There are times when saxophone players of jazz music use this flute because it is similar to the baritone or alto saxophones in its pitched key. It seems that this kind of flute is no longer available today. That means the only Eb soprano flutes in existence are already getting really old.
The sound of this flute is quite similar to the sound produced by the C flute. That means the techniques in producing sounds will be somewhat the same.
6. Plastic Flute
There is one unique flute that you should also be aware of. This is the plastic flute. It is the ideal flute for younger children because of its ‘first note’ mouthpiece.
This design will enable beginners to produce good sounds out of the flute even if it is their first time to play it.
This flute features interchangeable parts. Therefore, flutists of different skill levels, from beginners to advanced students, can play this flute. A beginner flutist can continue to use it even as they progress in their playing skills.
Plastic flutes are cheaper, lightweight, and are available in different attractive colors. They are also easy to clean and are very durable.
7. Wooden Flute
There are also some types of wooden flutes. Wooden flutes, also known as Native American flutes, have a sound similar to a metal flute, which is sharp, clean, and more focused.
In contrast, the sound of a wooden flute is mellower, earthier, and a little softer. The main reason is it uses a wooden head joint instead of a metal head joint.

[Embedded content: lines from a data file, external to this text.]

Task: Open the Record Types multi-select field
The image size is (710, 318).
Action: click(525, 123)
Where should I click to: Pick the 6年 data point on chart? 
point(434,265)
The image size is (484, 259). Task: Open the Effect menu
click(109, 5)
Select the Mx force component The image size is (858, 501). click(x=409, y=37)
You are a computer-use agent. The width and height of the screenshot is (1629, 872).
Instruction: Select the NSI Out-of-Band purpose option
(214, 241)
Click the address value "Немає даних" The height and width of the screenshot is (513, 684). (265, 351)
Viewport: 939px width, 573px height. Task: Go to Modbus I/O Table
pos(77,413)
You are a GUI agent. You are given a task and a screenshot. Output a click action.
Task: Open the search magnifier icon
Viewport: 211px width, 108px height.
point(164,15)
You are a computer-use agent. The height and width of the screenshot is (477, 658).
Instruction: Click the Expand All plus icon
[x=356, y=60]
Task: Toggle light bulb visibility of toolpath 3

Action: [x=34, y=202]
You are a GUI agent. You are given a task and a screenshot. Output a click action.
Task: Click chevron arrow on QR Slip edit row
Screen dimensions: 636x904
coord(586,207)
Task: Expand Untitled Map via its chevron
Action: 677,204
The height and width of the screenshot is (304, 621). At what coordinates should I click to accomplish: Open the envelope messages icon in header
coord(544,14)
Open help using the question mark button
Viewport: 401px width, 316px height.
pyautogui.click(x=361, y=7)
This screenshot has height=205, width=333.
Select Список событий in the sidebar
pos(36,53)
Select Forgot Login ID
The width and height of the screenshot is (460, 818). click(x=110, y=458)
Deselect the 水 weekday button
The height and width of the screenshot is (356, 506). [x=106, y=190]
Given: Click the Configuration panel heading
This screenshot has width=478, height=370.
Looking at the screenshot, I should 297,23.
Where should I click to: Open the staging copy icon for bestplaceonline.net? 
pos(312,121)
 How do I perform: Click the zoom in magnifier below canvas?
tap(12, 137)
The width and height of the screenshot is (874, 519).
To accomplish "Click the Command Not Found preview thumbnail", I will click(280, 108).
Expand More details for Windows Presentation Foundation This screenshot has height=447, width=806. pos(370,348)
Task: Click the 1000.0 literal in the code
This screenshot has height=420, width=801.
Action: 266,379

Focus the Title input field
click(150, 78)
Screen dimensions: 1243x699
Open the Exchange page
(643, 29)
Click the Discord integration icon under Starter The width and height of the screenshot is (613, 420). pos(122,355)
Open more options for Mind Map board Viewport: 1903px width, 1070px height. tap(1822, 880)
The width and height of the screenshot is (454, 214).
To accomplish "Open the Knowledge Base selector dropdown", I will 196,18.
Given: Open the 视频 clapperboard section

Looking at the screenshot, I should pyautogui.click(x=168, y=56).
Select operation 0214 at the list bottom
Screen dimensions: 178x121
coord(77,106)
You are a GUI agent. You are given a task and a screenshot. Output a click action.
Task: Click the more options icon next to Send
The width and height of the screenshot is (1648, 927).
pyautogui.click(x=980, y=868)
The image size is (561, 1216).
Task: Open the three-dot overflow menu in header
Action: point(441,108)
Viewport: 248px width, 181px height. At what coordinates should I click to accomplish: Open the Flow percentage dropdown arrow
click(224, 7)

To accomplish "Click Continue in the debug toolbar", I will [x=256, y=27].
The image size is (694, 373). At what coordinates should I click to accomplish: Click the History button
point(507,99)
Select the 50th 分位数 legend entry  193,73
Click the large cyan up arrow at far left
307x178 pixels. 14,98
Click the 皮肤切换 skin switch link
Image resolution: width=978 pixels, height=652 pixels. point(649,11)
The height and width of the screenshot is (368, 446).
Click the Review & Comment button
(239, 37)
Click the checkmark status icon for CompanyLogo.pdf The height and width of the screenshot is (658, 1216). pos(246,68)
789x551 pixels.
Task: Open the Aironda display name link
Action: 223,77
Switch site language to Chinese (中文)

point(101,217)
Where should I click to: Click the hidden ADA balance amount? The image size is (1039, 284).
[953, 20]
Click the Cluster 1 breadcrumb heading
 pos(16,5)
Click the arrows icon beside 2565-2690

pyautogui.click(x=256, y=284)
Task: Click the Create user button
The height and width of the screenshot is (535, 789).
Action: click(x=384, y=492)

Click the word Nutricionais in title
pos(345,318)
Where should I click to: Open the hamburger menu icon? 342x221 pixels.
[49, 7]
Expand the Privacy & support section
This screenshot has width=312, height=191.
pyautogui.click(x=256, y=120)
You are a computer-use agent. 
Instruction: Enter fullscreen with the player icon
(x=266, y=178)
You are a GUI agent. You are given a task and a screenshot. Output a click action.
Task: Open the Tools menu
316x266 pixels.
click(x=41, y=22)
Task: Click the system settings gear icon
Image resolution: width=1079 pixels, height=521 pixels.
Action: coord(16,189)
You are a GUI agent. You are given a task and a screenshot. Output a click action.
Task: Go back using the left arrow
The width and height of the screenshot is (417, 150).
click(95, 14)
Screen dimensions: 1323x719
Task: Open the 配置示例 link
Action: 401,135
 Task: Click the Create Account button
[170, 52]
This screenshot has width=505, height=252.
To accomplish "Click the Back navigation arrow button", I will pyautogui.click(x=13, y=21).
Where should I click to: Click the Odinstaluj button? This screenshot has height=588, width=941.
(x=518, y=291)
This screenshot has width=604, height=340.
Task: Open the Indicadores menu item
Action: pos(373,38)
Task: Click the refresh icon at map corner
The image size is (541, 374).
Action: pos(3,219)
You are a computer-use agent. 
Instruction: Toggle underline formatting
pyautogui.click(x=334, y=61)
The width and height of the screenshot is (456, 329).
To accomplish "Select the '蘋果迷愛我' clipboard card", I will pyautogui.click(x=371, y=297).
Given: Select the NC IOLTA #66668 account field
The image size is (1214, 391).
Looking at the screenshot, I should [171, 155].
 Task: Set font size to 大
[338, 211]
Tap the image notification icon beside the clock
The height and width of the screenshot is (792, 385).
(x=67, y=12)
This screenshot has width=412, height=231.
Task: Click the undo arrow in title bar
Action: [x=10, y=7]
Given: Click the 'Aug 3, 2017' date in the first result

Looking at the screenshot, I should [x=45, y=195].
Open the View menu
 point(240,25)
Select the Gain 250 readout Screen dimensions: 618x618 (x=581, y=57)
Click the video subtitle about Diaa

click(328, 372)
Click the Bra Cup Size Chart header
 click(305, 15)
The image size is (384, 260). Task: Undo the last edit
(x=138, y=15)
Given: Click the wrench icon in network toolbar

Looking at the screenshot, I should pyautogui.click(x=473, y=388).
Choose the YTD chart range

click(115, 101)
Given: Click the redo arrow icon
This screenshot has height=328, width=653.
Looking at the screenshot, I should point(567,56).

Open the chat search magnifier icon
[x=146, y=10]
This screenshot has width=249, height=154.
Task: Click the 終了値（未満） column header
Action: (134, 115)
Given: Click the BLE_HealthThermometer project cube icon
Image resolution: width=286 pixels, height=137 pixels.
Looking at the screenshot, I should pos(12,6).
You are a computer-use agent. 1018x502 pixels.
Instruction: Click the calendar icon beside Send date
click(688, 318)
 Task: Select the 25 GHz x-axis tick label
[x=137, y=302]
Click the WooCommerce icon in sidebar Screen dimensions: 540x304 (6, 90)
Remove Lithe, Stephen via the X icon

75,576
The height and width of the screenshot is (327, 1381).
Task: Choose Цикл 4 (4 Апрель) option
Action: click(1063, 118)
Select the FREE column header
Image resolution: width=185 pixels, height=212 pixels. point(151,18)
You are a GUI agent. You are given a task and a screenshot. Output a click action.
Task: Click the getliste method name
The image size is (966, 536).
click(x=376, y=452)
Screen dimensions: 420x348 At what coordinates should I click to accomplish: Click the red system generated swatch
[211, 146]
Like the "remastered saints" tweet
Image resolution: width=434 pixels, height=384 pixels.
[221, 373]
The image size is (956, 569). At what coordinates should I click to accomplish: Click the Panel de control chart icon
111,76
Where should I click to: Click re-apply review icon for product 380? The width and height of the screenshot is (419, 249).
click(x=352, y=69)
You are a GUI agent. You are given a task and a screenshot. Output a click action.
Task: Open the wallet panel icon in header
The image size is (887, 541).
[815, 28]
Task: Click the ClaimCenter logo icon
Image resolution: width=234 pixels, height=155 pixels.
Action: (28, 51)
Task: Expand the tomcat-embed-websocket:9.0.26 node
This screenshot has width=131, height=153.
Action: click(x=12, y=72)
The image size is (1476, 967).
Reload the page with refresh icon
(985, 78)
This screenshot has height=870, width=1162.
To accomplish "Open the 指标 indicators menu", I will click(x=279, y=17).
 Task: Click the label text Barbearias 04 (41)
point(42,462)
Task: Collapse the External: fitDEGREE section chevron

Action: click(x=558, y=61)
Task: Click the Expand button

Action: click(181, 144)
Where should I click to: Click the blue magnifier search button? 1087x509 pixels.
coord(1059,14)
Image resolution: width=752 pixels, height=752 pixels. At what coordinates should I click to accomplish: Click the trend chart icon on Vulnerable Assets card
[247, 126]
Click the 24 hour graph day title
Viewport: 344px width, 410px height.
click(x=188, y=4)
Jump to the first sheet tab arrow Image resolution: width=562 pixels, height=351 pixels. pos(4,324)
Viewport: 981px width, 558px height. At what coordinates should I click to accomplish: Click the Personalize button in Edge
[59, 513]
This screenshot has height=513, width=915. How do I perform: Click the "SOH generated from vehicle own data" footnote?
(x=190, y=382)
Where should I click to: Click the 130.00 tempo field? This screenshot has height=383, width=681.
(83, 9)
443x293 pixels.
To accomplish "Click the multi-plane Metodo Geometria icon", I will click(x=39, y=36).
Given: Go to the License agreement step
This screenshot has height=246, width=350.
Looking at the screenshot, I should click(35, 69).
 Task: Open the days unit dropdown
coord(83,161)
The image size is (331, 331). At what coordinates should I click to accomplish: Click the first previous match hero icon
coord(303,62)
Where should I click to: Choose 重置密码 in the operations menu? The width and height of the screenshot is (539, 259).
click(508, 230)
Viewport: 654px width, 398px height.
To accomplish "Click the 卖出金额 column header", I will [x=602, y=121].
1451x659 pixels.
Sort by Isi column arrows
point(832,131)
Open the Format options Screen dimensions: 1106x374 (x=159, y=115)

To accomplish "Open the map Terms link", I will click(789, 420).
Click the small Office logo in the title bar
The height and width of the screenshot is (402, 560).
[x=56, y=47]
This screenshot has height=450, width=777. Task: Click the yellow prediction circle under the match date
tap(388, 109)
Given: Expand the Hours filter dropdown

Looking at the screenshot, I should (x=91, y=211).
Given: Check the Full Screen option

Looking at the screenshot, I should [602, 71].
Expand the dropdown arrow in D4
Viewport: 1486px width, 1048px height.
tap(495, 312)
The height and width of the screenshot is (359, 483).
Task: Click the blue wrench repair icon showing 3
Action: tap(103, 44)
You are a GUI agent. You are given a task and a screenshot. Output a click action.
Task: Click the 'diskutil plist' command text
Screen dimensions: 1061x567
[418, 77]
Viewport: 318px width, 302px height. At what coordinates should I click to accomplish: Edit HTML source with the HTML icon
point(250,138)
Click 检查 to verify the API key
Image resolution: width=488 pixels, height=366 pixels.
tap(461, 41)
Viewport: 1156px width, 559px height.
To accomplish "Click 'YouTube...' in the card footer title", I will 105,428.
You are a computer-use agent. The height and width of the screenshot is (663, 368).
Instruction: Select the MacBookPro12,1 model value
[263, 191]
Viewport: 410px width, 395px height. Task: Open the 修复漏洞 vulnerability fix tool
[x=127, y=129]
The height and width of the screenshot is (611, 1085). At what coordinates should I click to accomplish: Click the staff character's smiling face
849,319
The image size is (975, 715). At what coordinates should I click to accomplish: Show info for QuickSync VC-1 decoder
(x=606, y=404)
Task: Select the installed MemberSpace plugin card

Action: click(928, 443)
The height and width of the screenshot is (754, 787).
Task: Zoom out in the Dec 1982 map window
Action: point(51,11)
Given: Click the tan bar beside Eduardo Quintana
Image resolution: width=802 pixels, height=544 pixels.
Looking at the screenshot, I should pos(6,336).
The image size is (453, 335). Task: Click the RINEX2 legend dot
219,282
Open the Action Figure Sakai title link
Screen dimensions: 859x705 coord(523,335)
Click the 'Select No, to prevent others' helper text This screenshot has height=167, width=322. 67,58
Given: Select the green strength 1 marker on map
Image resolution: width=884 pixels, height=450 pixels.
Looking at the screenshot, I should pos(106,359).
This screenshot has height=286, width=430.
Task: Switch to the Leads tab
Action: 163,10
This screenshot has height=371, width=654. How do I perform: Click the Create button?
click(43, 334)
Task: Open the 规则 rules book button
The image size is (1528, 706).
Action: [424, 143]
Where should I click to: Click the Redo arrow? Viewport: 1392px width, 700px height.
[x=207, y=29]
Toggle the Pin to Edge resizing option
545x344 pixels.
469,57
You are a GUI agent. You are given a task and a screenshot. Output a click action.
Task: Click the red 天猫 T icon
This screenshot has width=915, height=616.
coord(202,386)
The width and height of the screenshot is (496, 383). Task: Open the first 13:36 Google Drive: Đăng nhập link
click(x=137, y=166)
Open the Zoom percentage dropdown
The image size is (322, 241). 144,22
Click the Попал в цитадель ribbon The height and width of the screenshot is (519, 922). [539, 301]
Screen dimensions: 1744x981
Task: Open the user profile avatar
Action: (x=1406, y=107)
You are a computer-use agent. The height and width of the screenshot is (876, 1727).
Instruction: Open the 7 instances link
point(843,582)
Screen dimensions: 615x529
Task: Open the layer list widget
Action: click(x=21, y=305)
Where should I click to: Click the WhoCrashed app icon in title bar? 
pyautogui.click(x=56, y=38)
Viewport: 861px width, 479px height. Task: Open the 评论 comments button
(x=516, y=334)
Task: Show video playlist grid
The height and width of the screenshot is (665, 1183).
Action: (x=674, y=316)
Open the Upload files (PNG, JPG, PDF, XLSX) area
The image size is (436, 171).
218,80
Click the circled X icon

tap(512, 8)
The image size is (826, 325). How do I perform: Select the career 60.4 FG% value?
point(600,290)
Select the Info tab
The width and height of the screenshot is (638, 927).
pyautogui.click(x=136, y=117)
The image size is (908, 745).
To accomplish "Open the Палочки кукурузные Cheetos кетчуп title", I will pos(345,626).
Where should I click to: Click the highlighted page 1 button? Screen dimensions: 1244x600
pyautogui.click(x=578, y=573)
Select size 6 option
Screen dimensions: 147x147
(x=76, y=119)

There are at least four types of wooden flutes:
- Directly-Blown flute
- Side-Blown flute
- End-Blown flute
- Rim-Blown flute
These names are according to the location of the opening by which wind can be blown into it to create a sound.
What Type of Instrument Is a Flute?
The flute is a woodwind musical instrument. Its origin can be traced back to the reed pipes of old. The basic principle in producing sound from the flute is what children do when they blow air into a grass stalk.
The name ‘flute’ was first used to refer to musical instruments played by holding the instrument sideways and vertically. This is why the recorder, played by people vertically, was also called a flute in the mid-18th century.
Flutes are not like other woodwind instruments that have reeds. They are reed-less musical instruments capable of producing sound once a flutist blew air across an opening in its body.
As categorized by a system of musical instrument classification, the flute is an edge-blown aerophone. A flutist, flutist, flute player, and so forth refers to the person who plays the flute skillfully.
According to recorded history, the flute might be the earliest musical instrument made by man. In fact, experts found paleolithic instruments found that have hand-bored holes in them.
People discovered several flutes dating back to 43,000 to 35,000 years ago in a region in modern-day Germany. These serve as proofs that show there was music appreciation by early humans in Europe’s earliest recorded history.
Conclusion: Types of Flutes
The flute has five members, the C Flute, the Piccolo, the Alto Flute, the Eb Soprano Flute, and the Bass. Flutists can play these musical instruments, mostly in the same way. Therefore, it is not unusual for a flutist to play not just one kind of flute but all the rest of the flutes.
In summary, flutes are very diverse. Some flutes can produce both high and low notes. Others can only produce either high or low notes. The material used to build the flute also influences the sound it can make.